§ **Text to read**:
==*==

(Part 1: Is it a good idea to turn your hobby into a business?...)
(Part 2: How to sell your wares...)
(Part 3: Pricing your handmade items...)
(Part 4: Legal mumbo-jumbo...)
It's not like Field Of Dreams. Just because you build it, doesn't mean they're going to come. You need to work your tail off to get your products out there, and make people
~If you don't get into a craft show or farmers market you've had your eye on, go anyway as a customer. Talk to as many people as possible in similar fields as you. True, they're your competition, but they can also be your allies (and helpful promoters). This Spring I missed the boat for the show I wicked wanted to get into (and by missed it, I mean totally forgot about it until I checked their website to get an application, and the jury process was already closed. So, yeah, by missed the boat, I mean I didn't even make it to the dock. next year I'll have my shit together better...) Anyway, so I went to the show as a buyer instead of a seller, and actually had a remarkably educational time. While walking around I met the charming young fellow behind Squirrel Pirate Apothecary. I noticed that he had lovely little tins of Healing Salve on his table, and I was instantly intrigued and jealous all at the same time. You see, I had just come away from an incident of having an entire batch of Body Balm explode in my microwave. So I shared my wildly embarrassing story with this kind man, and he suggested to me that I use a double-boiler instead of my microwave. I knew that already actually, but I was, up until that very moment completely terrified of trying a double-boiler. I had no idea what it was, and it sounded menacing. But he assured me that it was nothing to be afraid of, and he was absolutely right. I've had amazing success with my own double-boiler technique I'm using now, and I'll be forever grateful to him for convincing me to stop being such a wuss. The bar of soap I bought from him in thanks doesn't seem like a great trade for that, but here I am on my blog singing his praises, and I hope that he drums up some business from it. Which brings me to my next to-do...

==*==

§ **Stated task**: In the craft-business blog post, what did the vendor behind Squirrel Pirate Apothecary suggest using instead of a microwave?

§ **Given information**:
==*==

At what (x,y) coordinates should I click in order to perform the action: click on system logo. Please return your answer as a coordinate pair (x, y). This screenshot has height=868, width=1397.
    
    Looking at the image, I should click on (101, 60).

==*==

§ **Answer to this exercise**: A double-boiler.